Nous aurions pu – nous aurions dû ? – intituler ce dossier « Un Plan alcool détricoté avec malice se déguste avec dégoût ». C’est en effet ce sentiment de dégoût qui prédomine à la lecture des mesurettes dont accouche un long processus d’élaboration, de consultation… et surtout de détricotage.

Les deux précédentes tentatives d’élaborer un « Plan alcool » avaient échoué : au moins les mandataires politiques avaient-ils conscience qu’une telle appellation requérait quelques avancées substantielles, sans lesquelles tout discours sonnerait creux. Les différents gouvernements impliqués dans la troisième tentative n’ont pas fait preuve de la même pudeur et présentent donc cette fois-ci un « Plan alcool », dont la pauvreté du contenu ferait rire si les enjeux de santé publique n’étaient aussi majeurs.

Il est difficile de déterminer ce qui a le plus présidé au détricotage d’une série de mesures beaucoup plus fortes et validées par les experts : les liens incestueux entre certains partis et le lobby alcoolier ou bien l’absence complète de courage politique – et la tétanie qui saisit de nombreux mandataires au moment de s’attaquer à un produit à ce point associé à la fête et à la convivialité ?

Il semble – hélas – nécessaire de rappeler un chiffre accablant sur lequel devrait se baser toute politique de santé publique relative à la régulation et à la tarification en matière d’alcool : 80% de l’alcool consommé en Belgique l’est par 20% des consommateurs, au détriment de leur bien-être physique et mental, de celui de leur entourage, et de leur espérance de vie. Cette consommation-là n’est ni festive, ni conviviale ; ce savoir-faire-là ne se déguste pas avec sa sagesse ! Et ce n’est pas l’interdiction de la vente de boissons alcoolisées dans les stations-services entre 22h et 7h du matin qui aidera à la prévenir !

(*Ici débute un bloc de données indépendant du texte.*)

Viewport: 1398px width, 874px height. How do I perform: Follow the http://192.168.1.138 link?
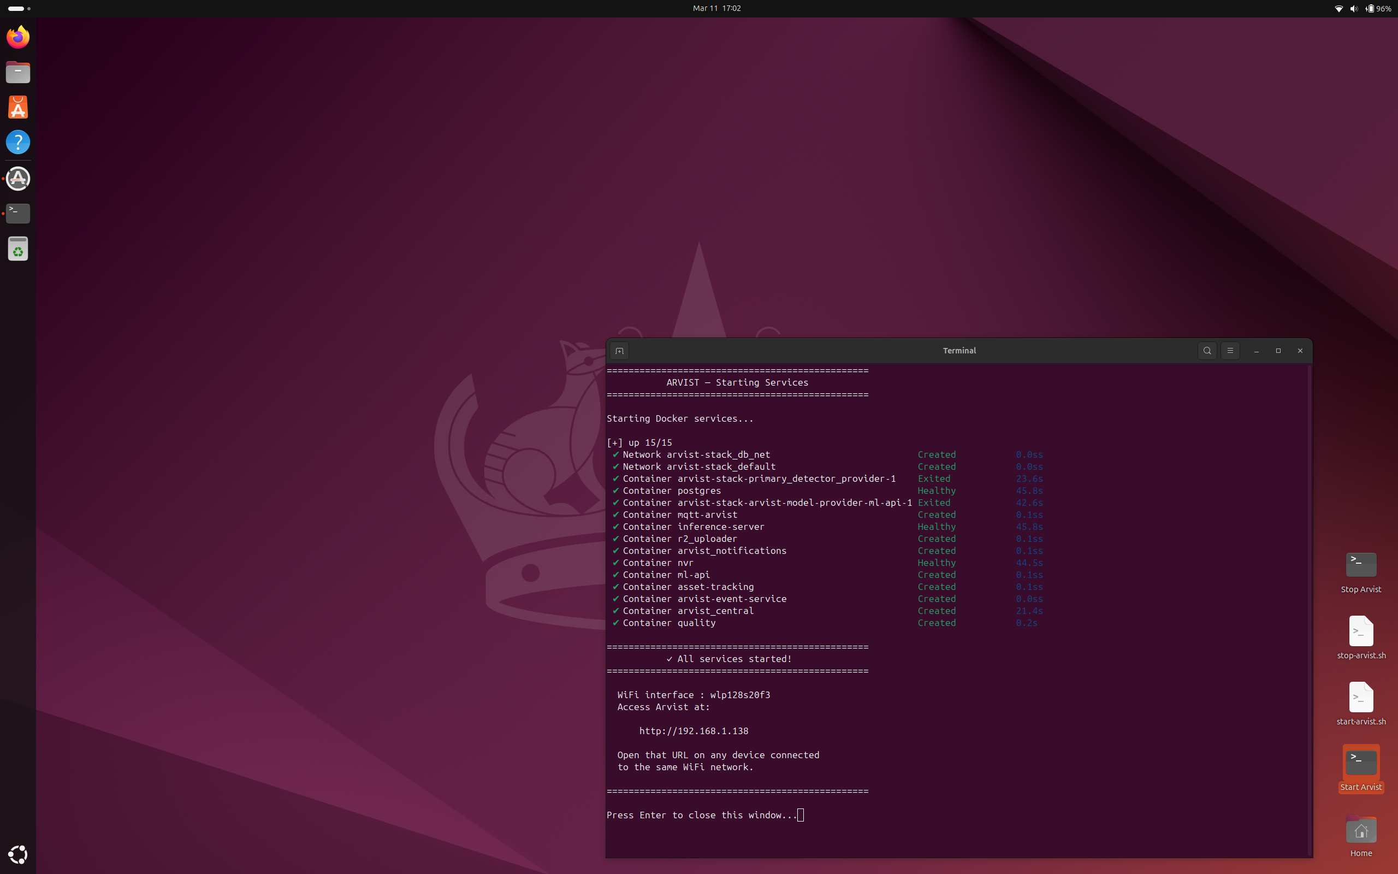tap(694, 731)
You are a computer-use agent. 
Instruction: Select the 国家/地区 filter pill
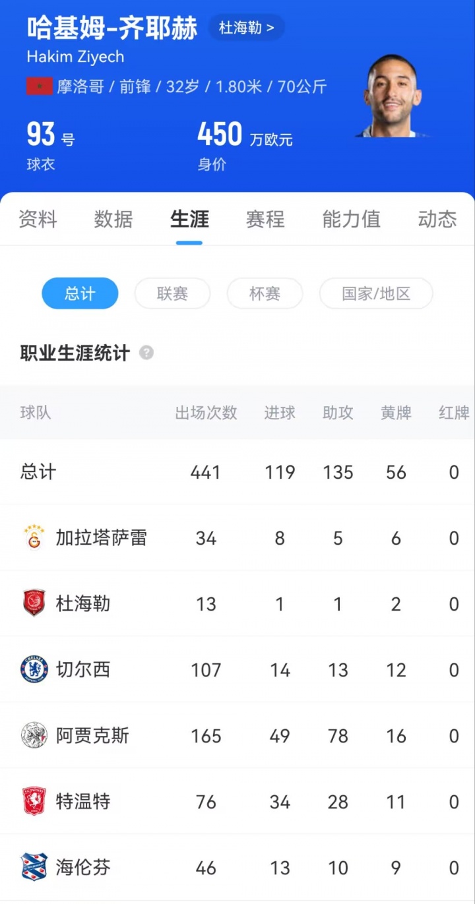pos(376,293)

Une fois de plus, les grands prêtres de la rationalité économique ont décidé de fermer les yeux sur les coûts non seulement sociaux, mais directement budgétaires, des consommations problématiques d’alcool, et de prendre en matière de prévention de l’alcoolodépendance des mesures qui sont non seulement scandaleuses en matière de santé publique, mais aussi parfaitement irrationnelles sur le plan froidement budgétaire. Qui le veut pourra même s’amuser du fait que dans la communication consacrée au Plan alcool sur le site du ministre Vandenbroucke, celui-ci confonde les millions et les milliards dans le chiffrement du coût de ces dégâts. Après tout, quand on a décidé de ne pas s’attaquer à un problème, peu importe qu’il soit mille fois plus grand ou plus petit…

Et si ce sont la colère et le dégoût qui dominent aujourd’hui, c’est aussi que les organisations de terrain savent que ce seront une fois de plus à elles que reviendra la tâche d’éponger les conséquences concrètes et hautement évitables du manque de courage politique.